MISTA: A Large-Scale Dataset for Multi-Modal Instruction Tuning on Aerial Images

Hao Wu, Ke Lu, Yuqiu Li, Junhao Huang, Jian Xue

Published: 01 Jan 2024, Last Modified: 17 May 2025ICME 2024EveryoneRevisionsBibTeXCC BY-SA 4.0

Abstract: This paper introduces MISTA, a novel dataset for visual instruction tuning on aerial imagery, designed to enhance large multi-modal model applications in remote sensing. Originating from the renowned DOTA-v2.0 aerial object detection benchmark, MISTA uniformly processes high-resolution images into 2048×2048 pixels, creating a detailed and complex dataset tailored for remote sensing analysis.
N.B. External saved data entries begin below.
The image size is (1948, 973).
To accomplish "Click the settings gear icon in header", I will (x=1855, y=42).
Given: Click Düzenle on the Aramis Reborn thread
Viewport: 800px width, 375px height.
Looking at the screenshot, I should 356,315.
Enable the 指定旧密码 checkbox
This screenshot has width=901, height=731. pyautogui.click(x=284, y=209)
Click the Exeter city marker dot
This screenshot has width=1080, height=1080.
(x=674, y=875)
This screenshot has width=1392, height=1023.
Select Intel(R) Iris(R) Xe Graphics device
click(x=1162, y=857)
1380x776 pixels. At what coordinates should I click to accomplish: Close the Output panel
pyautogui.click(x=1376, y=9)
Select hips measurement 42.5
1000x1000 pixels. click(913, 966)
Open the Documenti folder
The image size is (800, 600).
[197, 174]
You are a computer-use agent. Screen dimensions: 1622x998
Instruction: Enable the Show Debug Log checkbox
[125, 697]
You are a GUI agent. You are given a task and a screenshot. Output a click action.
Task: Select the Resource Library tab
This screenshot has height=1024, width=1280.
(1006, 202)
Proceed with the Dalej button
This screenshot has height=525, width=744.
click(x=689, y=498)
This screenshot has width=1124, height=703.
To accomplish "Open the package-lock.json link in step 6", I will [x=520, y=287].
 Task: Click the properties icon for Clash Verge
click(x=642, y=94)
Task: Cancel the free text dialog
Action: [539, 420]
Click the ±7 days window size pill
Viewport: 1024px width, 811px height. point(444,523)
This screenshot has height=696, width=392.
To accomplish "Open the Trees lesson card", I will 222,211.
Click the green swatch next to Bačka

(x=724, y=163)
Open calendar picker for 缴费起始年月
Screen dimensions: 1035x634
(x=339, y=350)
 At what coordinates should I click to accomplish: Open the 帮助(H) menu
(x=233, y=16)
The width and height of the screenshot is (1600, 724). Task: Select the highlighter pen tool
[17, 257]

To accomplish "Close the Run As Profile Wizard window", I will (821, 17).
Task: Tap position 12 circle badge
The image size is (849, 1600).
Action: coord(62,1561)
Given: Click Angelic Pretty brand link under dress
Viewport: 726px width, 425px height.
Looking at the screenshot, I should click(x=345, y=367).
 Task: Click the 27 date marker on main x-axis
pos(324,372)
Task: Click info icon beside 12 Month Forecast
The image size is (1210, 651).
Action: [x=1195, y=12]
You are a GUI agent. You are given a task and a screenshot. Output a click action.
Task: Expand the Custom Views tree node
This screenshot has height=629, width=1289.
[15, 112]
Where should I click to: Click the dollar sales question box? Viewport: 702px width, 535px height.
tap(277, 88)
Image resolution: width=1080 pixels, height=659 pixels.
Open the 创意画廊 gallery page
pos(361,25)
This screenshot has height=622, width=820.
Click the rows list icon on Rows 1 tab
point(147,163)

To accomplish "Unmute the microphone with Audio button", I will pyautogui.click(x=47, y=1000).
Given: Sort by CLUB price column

To craft this dataset, we design an automated annotation pipeline, employing advanced language models such as GPT-4 and LLaVA-1.5, to generate diverse and specialized instruction-following data. The annotations include various instruction types like multi-turn conversation, detailed description, and complex reasoning, each reflecting the intricacies inherent in remote sensing tasks. The innovative approach of subdividing aerial images into individually annotated sub-patches significantly enhances the richness of the dataset and allows for a more granular analysis of visual content. As a robust foundation for multi-modal model development in remote sensing, MISTA represents a significant advancement, setting the stage for future research and further applications in the field.